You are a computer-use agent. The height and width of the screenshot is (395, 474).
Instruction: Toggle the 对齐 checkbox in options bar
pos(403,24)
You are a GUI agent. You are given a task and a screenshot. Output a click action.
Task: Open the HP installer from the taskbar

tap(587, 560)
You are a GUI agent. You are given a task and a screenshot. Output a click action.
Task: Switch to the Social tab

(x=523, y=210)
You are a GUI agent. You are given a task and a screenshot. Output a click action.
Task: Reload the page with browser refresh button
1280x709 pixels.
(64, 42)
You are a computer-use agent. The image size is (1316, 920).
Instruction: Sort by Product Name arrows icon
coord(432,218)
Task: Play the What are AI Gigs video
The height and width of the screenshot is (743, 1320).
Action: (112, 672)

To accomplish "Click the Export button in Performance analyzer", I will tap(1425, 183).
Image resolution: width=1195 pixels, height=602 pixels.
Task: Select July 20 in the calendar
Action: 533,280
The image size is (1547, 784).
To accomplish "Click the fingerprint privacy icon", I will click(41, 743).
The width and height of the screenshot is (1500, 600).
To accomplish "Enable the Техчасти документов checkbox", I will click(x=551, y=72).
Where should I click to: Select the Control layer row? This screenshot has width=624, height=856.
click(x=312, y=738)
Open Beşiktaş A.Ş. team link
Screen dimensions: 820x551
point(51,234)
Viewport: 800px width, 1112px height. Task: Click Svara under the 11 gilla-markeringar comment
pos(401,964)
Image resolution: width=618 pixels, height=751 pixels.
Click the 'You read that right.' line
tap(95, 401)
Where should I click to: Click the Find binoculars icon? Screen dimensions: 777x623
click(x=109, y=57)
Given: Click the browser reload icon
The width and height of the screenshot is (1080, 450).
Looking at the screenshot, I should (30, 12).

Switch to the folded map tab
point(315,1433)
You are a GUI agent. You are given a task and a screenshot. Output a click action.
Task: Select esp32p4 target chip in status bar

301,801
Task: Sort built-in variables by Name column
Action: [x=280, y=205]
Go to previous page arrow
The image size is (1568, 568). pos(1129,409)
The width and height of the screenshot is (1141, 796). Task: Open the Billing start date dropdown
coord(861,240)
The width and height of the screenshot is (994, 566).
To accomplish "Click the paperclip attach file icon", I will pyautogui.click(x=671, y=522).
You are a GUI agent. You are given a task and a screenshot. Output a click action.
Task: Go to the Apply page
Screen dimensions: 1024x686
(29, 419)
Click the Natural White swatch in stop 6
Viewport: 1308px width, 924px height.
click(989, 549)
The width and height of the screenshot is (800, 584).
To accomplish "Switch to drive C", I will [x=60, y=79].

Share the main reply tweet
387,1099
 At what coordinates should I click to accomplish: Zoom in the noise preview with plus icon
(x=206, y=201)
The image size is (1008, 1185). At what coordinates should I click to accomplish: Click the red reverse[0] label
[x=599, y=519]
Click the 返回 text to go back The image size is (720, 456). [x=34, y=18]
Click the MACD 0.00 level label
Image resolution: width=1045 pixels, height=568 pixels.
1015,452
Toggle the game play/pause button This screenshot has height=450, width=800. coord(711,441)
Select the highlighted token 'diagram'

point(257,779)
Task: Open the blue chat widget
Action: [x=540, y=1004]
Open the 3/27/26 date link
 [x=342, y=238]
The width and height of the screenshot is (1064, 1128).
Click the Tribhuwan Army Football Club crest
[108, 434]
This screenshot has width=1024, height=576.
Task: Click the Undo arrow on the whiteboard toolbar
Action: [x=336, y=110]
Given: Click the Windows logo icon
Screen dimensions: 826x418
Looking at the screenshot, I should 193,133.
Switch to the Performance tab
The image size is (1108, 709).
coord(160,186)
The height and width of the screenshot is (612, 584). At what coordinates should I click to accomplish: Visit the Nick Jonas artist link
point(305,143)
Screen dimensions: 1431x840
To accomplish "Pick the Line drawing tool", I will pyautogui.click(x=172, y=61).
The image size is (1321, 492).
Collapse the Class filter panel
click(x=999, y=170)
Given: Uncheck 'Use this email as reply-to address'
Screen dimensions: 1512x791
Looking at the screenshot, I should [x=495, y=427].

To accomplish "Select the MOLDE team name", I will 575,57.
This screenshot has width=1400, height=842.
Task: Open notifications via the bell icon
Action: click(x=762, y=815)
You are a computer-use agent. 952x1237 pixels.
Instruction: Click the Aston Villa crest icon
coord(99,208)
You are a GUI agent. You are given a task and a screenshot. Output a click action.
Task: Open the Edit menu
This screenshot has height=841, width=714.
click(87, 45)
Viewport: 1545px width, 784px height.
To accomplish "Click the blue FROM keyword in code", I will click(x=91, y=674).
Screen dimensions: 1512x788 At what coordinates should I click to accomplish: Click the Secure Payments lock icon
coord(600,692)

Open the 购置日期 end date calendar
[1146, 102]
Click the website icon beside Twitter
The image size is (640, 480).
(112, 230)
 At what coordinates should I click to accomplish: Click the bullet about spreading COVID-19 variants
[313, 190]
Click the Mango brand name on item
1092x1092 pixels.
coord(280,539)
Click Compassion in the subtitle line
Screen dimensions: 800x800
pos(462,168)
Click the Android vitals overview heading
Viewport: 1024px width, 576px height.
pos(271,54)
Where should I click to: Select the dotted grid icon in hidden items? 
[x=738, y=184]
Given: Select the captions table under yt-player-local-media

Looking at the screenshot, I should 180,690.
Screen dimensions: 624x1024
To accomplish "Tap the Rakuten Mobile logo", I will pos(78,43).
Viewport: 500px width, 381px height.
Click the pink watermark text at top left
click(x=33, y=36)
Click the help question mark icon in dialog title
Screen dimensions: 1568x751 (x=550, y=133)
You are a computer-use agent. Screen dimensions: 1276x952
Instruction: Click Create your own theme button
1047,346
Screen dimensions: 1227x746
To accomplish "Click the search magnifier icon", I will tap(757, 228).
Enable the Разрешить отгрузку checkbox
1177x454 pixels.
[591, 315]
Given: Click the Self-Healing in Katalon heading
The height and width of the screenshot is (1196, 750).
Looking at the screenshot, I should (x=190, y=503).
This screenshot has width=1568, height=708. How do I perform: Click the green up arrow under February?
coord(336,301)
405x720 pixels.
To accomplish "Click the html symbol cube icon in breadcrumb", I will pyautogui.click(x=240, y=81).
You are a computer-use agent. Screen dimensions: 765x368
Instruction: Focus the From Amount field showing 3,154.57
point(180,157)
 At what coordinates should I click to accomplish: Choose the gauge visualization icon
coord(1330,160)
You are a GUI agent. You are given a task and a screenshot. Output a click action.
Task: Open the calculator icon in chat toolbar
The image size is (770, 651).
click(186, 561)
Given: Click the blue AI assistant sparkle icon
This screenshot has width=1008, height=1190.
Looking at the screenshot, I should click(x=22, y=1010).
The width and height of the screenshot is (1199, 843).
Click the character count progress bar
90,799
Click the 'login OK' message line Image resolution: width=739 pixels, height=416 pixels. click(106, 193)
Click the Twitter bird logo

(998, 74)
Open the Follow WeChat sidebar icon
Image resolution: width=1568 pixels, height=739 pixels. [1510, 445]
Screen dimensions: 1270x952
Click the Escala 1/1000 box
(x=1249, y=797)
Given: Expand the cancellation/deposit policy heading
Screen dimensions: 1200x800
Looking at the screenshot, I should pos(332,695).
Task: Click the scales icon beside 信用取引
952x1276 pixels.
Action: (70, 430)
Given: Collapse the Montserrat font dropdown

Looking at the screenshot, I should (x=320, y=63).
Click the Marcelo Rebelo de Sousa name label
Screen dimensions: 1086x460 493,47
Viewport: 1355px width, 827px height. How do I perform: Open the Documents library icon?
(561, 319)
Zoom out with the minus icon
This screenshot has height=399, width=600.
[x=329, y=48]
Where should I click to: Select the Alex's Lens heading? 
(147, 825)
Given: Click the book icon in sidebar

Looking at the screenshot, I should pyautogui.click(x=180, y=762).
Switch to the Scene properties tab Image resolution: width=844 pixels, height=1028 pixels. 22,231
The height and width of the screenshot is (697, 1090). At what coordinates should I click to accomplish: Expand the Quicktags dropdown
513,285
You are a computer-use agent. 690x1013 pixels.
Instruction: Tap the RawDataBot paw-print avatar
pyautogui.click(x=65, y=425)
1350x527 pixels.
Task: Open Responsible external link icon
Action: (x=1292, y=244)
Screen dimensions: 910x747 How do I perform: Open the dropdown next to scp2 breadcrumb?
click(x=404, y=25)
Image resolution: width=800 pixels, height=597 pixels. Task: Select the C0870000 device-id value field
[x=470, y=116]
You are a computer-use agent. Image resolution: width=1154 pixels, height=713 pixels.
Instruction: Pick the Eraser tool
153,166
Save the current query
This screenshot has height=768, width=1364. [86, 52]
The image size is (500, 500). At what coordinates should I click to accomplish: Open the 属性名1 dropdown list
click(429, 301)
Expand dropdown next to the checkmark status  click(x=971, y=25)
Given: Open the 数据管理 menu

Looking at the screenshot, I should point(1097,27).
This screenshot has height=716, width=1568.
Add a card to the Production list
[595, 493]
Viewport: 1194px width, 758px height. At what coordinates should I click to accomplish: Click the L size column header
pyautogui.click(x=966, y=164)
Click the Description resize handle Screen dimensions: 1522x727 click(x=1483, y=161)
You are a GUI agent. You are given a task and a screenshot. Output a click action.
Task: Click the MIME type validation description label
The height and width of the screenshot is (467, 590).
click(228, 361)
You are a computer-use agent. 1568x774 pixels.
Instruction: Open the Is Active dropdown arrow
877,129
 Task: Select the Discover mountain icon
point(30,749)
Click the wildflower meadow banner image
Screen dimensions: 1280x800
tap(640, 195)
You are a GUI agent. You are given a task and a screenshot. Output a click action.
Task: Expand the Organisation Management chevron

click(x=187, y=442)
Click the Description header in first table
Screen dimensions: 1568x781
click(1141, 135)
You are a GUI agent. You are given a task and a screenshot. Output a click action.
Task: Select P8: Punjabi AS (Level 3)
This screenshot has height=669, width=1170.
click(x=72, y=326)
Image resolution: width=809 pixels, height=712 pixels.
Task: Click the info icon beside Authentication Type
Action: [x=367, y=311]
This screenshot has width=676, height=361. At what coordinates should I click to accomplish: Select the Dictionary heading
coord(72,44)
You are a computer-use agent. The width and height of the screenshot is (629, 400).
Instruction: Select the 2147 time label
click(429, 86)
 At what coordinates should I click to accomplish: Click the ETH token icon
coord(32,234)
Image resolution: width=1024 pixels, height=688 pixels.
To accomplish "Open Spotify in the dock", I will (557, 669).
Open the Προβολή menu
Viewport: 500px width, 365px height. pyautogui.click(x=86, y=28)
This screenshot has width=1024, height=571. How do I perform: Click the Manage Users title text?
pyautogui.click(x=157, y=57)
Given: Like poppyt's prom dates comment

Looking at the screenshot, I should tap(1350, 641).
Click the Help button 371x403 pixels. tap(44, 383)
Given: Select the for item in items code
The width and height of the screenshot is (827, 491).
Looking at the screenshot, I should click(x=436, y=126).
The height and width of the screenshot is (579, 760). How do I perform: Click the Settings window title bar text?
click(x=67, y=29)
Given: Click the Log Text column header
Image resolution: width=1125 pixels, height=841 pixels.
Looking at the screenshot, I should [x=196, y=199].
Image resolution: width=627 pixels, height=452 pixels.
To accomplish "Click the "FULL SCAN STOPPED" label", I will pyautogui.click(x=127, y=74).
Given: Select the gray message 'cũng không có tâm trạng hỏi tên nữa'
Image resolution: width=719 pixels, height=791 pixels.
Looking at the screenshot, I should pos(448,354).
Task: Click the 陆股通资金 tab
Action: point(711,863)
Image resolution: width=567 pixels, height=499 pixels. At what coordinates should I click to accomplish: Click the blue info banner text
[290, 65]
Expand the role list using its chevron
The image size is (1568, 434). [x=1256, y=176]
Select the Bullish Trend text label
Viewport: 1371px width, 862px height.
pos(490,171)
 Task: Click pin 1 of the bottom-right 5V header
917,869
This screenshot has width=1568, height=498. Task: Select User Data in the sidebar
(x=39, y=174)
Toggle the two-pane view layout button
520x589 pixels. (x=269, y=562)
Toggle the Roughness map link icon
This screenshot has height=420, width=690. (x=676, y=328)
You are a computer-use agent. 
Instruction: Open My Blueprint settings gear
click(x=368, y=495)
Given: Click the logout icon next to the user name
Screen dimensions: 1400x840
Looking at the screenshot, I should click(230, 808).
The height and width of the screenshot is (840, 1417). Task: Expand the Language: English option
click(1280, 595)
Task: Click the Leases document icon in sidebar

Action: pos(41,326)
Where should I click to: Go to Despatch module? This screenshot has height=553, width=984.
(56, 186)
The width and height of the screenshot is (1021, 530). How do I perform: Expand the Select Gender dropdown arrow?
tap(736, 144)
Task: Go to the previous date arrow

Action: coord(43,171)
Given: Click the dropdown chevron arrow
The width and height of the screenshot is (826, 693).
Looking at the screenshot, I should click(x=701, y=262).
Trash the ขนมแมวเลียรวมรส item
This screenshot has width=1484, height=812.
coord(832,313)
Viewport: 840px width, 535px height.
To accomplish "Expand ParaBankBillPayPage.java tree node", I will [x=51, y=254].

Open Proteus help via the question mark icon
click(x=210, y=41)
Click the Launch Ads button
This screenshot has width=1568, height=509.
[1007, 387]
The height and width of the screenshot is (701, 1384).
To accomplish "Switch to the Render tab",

▶ [ACTION ITEM]: Copy every line above that holds the word "browser".

▶ [WRITTEN RESPONSE]:
Task: Reload the page with browser refresh button
Given: Click the browser reload icon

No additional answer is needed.